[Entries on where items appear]
- - - - - - -
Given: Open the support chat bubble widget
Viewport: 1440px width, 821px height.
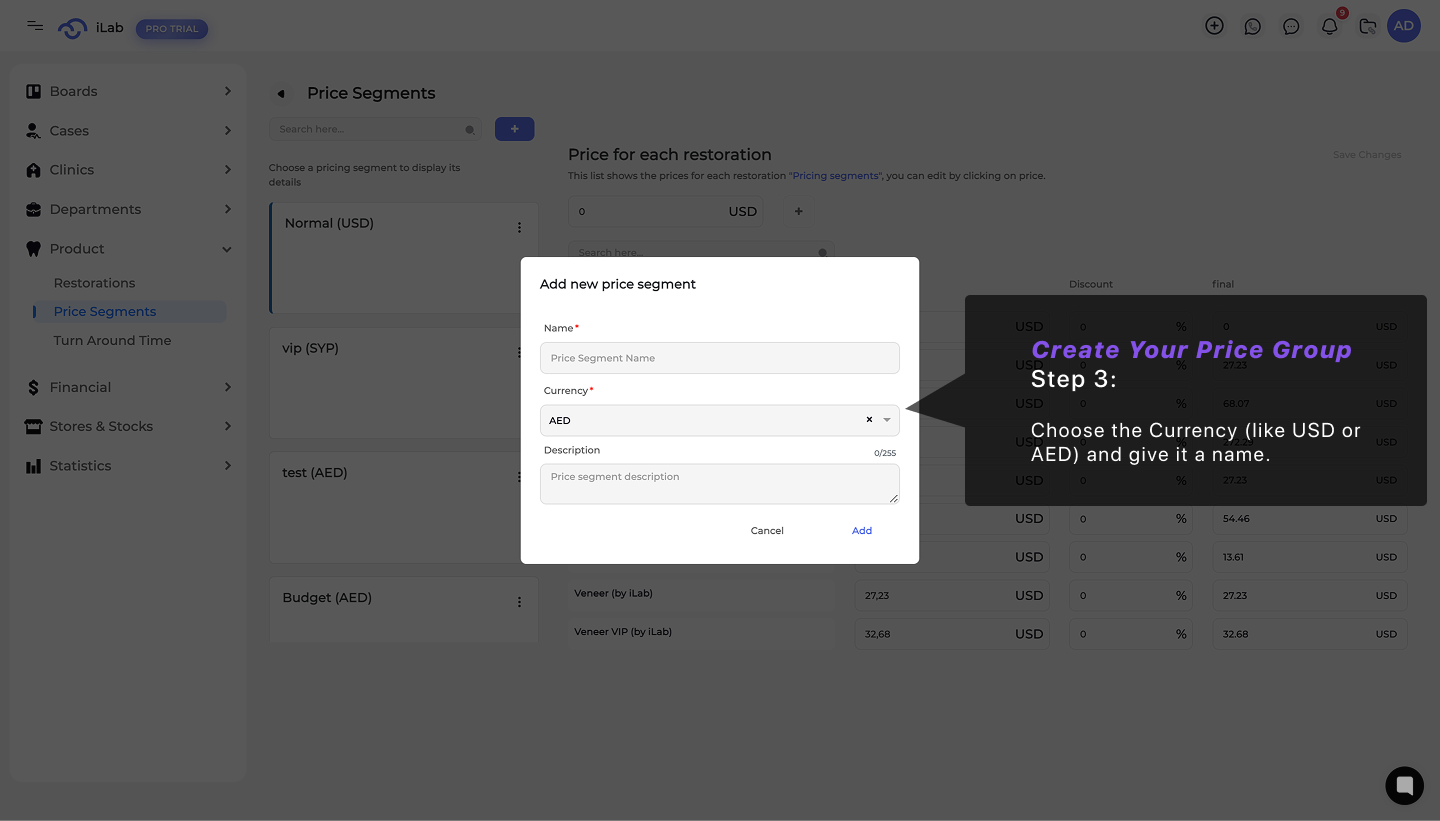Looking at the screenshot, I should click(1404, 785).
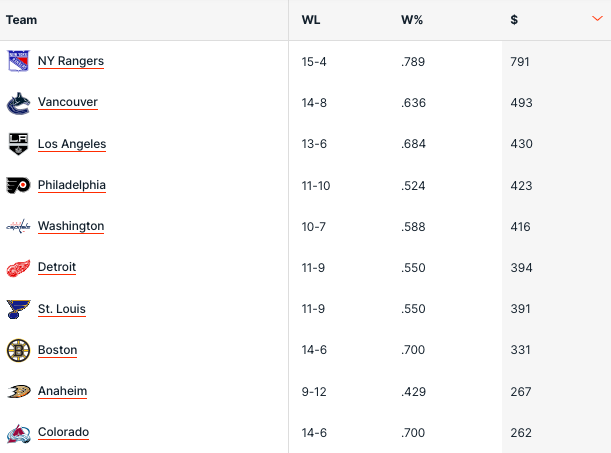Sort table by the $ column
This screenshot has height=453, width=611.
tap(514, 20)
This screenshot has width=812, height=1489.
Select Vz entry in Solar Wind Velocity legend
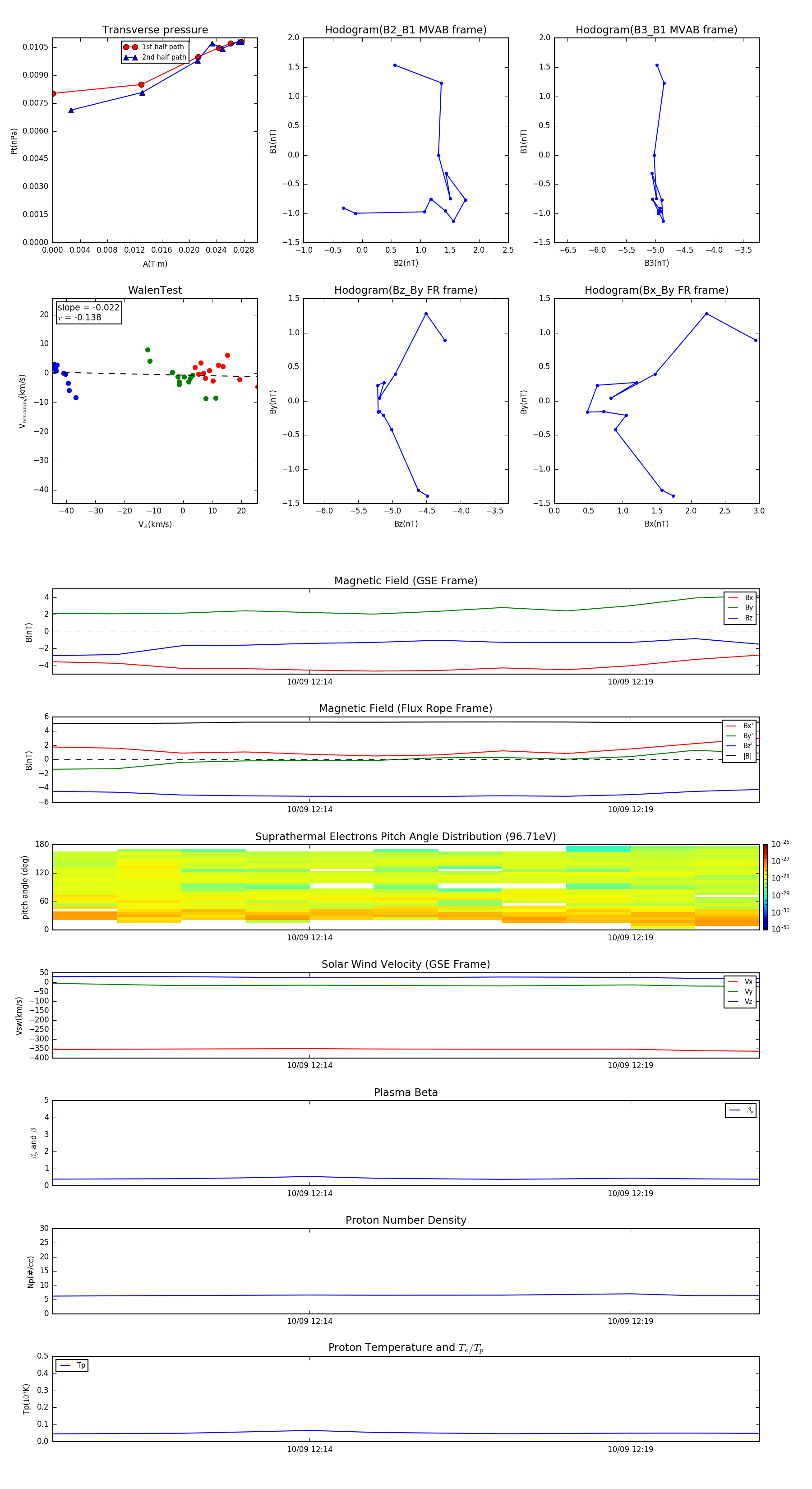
- - - - - - -
= Given task =
Please convert the lines above into a Markdown table with a "No." column for the row number and a "Line" column for the line itself, leaving out blank lines. Keep the pictures out of the answer.

= Result of this exercise =
| No. | Line |
|---|---|
| 1 | Given: Open the support chat bubble widget |
| 2 | Viewport: 1440px width, 821px height. |
| 3 | Looking at the screenshot, I should click(1404, 785). |
| 4 | Sort table by the $ column |
| 5 | This screenshot has height=453, width=611. |
| 6 | tap(514, 20) |
| 7 | This screenshot has width=812, height=1489. |
| 8 | Select Vz entry in Solar Wind Velocity legend |